SWE-Perf: Can Language Models Optimize Code Performance on Real-World Repositories?¶

🎯 Pitch¶

SWE-Perf introduces the first benchmark to systematically evaluate language models on their ability to optimize code performance at the scale of full, real-world software repositories—moving beyond existing tests of code correctness or toy function tuning. By curating 140 authentic, performance-improving GitHub pull requests with reproducible execution environments and expert-written speedup patches, SWE-Perf reveals a significant gap between current LLM capabilities and human expertise, emphasizing both the challenge and critical importance of automated efficiency improvements for production software. This benchmark sets a new standard for measuring and advancing AI-driven performance optimization at the system level.

1. Executive Summary (2–3 sentences)¶

SWE-Perf introduces the first benchmark that evaluates whether language models can speed up real code in whole repositories, not just fix bugs or optimize toy functions. Built from 140 real performance-improving GitHub pull requests across 9 widely used projects, it provides executable Docker environments, target functions, and expert patches, and measures statistically significant runtime gains; results show a large gap between current LLM systems (best ≈2.26% gain) and expert edits (≈10.85% gain) (Table 2).

2. Context and Motivation¶

Problem addressed
Most LLM benchmarks for software engineering check correctness (do tests pass?) rather than efficiency (how fast does the code run?). Repository-level performance optimization requires cross-file reasoning, API awareness, and safe refactoring—capabilities that current datasets and systems do not directly assess (§1, §2).
Why this matters
In production systems, faster code reduces compute cost, latency, and energy use. Prior work shows efficiency can deliver system-wide benefits (e.g., energy/process efficiency studies) that correctness alone cannot unlock (§1, citations).
Prior approaches and shortcomings
Function-level efficiency datasets (e.g., Mercury, EFFIBENCH, EvalPerf, KernelBench) focus on isolated algorithmic snippets, missing inter-module dependencies and repository-scale trade-offs (§2 “Code Efficiency”).
Repository-level SWE benchmarks (SWE-Bench, SWE-Gym, SWE-Dev, etc.) target bug fixing or test-oriented objectives with crisp ground truth, not the open-ended task of improving runtime performance (§2 “Repository-Level SWE Tasks”).
Without human reference implementations, it is hard to know whether further optimization is possible; existing resources lack reproducible environments and clear tests of statistically significant speedups (§1).
How this work positions itself
SWE-Perf bridges the gap by (1) extracting real performance-improving PRs, (2) recreating runnable environments (Docker), (3) supplying expert patches as a reference “ceiling,” (4) offering both file-level (“oracle”) and repo-level (“realistic”) targets, and (5) using rigorous statistics to validate repeatable speedups (Figures 1–2; §3–§4).

+ + + + +

§ Exercise aim
Copy the SWE-Perf text starting at "SWE-Perf: Can Language" and ending at "the system level.", switching every "pull requests" to "PRs". The rows that follow stand apart from the SWE-Perf text.

§ Data records
+ + + + +

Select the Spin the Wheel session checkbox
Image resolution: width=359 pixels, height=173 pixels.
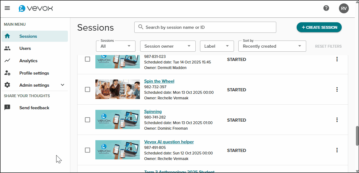click(87, 89)
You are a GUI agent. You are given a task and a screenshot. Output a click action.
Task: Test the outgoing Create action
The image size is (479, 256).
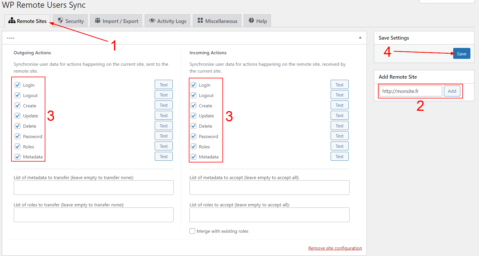164,105
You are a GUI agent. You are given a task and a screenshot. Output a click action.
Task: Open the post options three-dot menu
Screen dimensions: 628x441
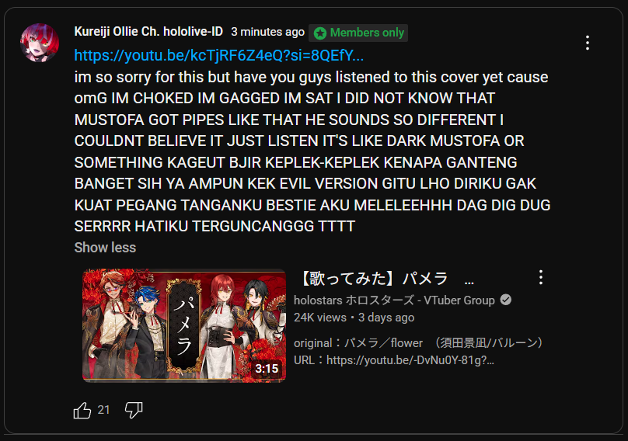pyautogui.click(x=587, y=43)
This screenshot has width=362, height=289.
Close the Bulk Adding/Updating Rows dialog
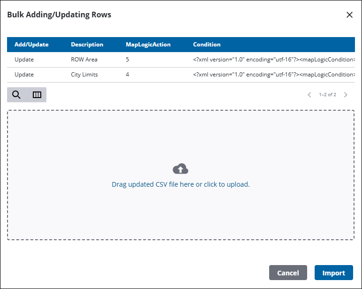[349, 15]
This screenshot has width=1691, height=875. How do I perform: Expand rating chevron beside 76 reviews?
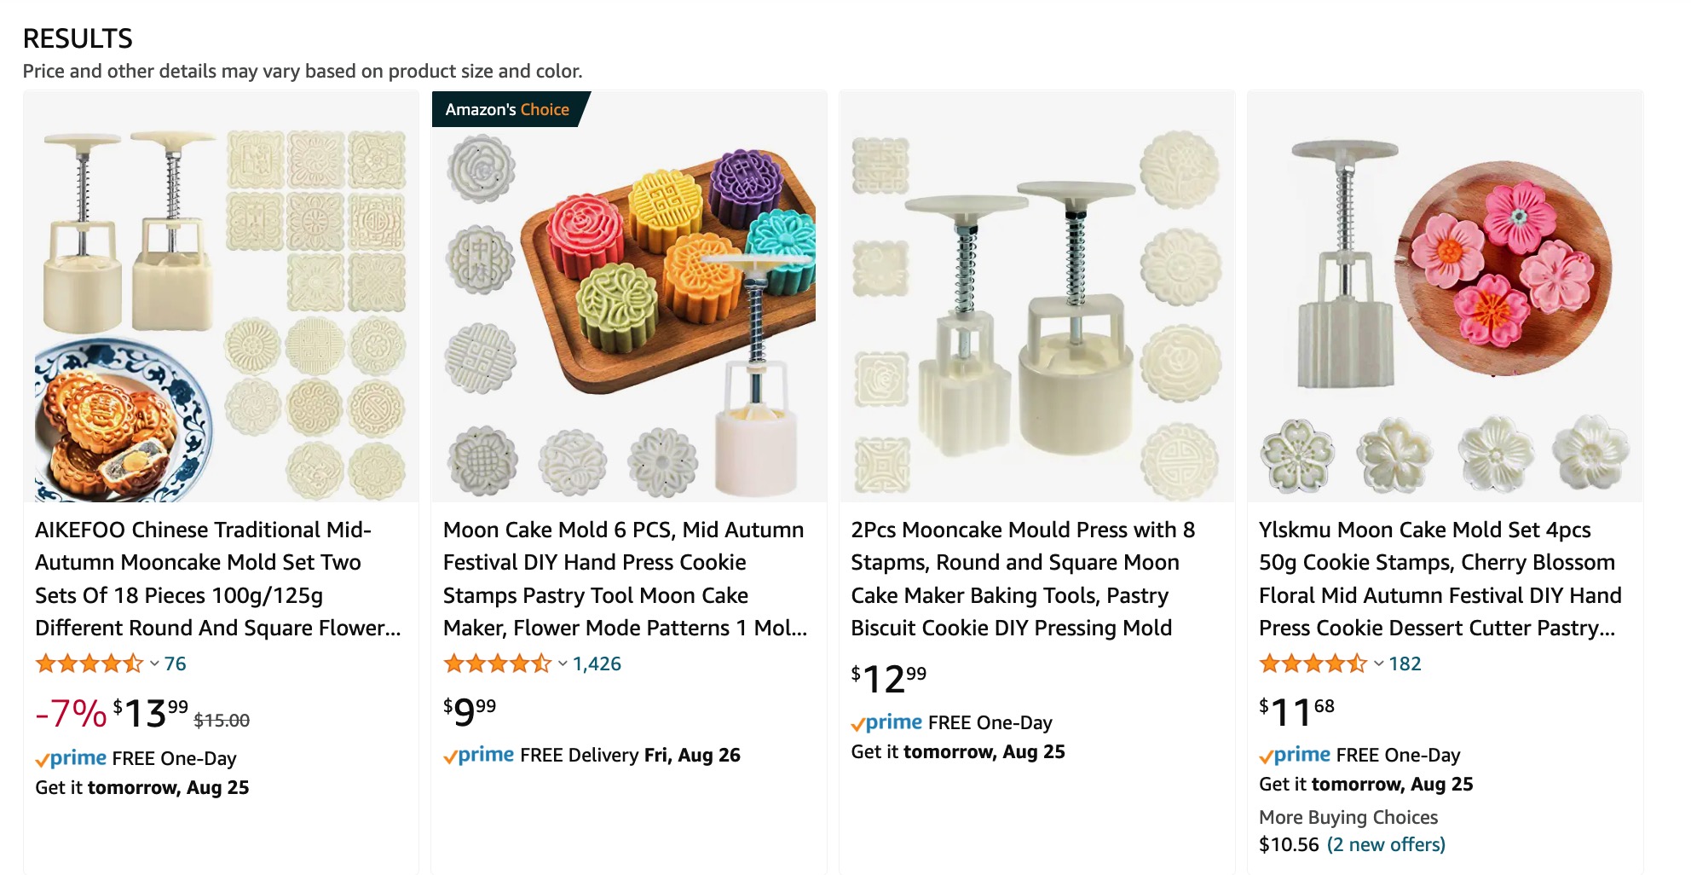click(x=154, y=663)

+ + + + +

§ Output of the exercise
SWE-Perf: Can Language Models Optimize Code Performance on Real-World Repositories?¶

🎯 Pitch¶

SWE-Perf introduces the first benchmark to systematically evaluate language models on their ability to optimize code performance at the scale of full, real-world software repositories—moving beyond existing tests of code correctness or toy function tuning. By curating 140 authentic, performance-improving GitHub PRs with reproducible execution environments and expert-written speedup patches, SWE-Perf reveals a significant gap between current LLM capabilities and human expertise, emphasizing both the challenge and critical importance of automated efficiency improvements for production software. This benchmark sets a new standard for measuring and advancing AI-driven performance optimization at the system level.